The following is a guest post by Norah Gondeck.
There are five factors that may be affecting your credit score:
1. Payment history: By simply paying your bills on time, you will do well in this category. If you have a history of missing payments, you will not. Paying on time can mean the difference between an average and an exceptional credit score.
2. Debt: The amount you owe is compared to credit limit on both an individual account basis as well as an overall basis. Pay attention to your balances as they relate to your credit limits.
3. Length of credit history: Keeping your old accounts open and active may help to show a more established credit history. Opening and closing new credit accounts frequently may have an impact on your credit score.
4. Inquiries and new debt: Every time you apply for credit, an inquiry will appear on your credit report. Excessively shopping for credit and too many inquiries in a short period of time can hurt your score. Most often, when shopping for a mortgage, multiple mortgage-related inquiries within a short timeframe will be counted as one inquiry.

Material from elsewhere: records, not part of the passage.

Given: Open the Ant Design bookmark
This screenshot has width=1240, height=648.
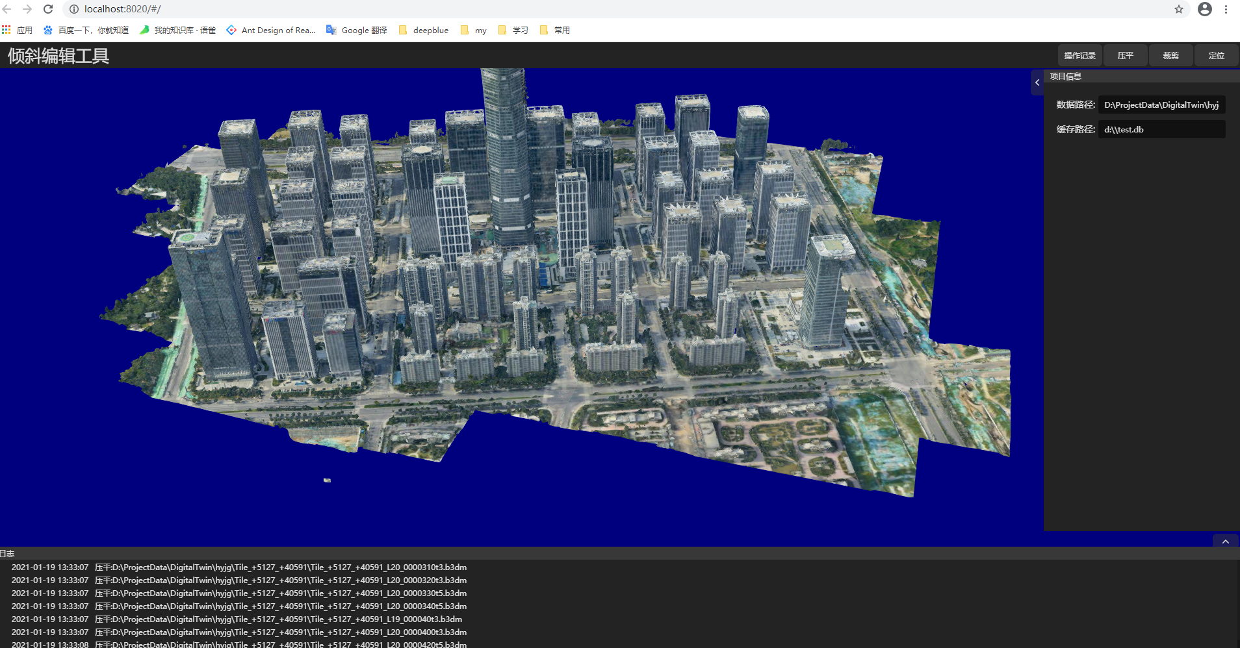Looking at the screenshot, I should coord(271,30).
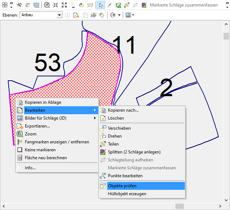Click 'Keine markieren' to deselect all
Image resolution: width=230 pixels, height=210 pixels.
click(x=40, y=150)
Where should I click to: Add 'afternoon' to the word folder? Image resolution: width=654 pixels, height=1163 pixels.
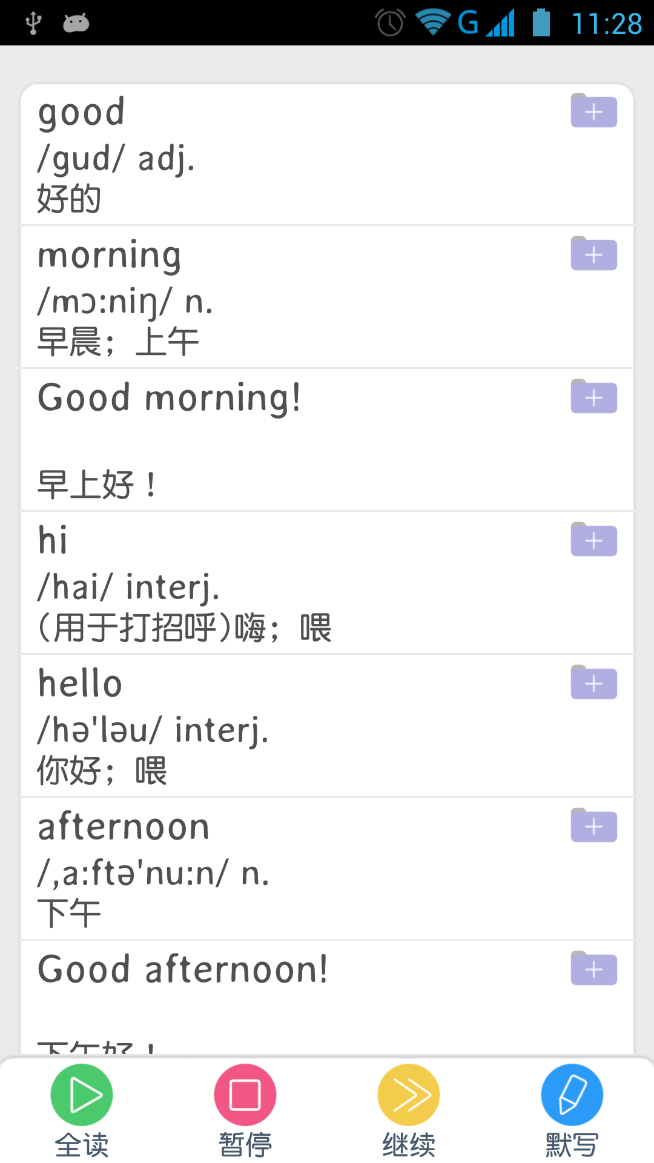click(593, 826)
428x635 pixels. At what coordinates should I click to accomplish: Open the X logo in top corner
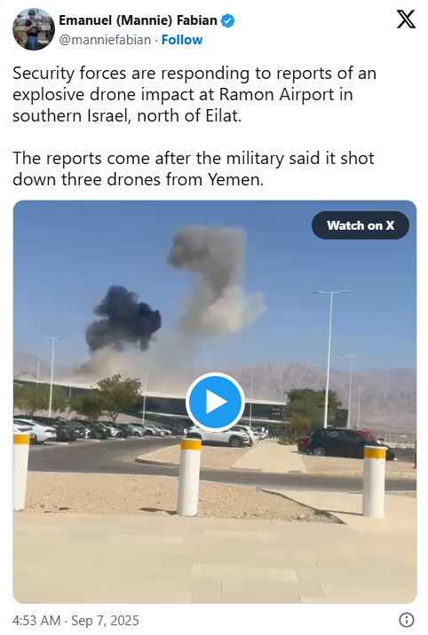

5. Type of debt: There are two main categories of debt: installment debt and revolving debt. Installment debt is a loan that is repaid by the borrower over a set period of time in regular (usually monthly) payments that include principal and interest. Examples of installment debt include an auto loan or mortgage. Revolving debt is money owed to a creditor who sets your monthly payments on your current balance. Credit cards are an example of revolving debt. A good credit mix would include both types of debt.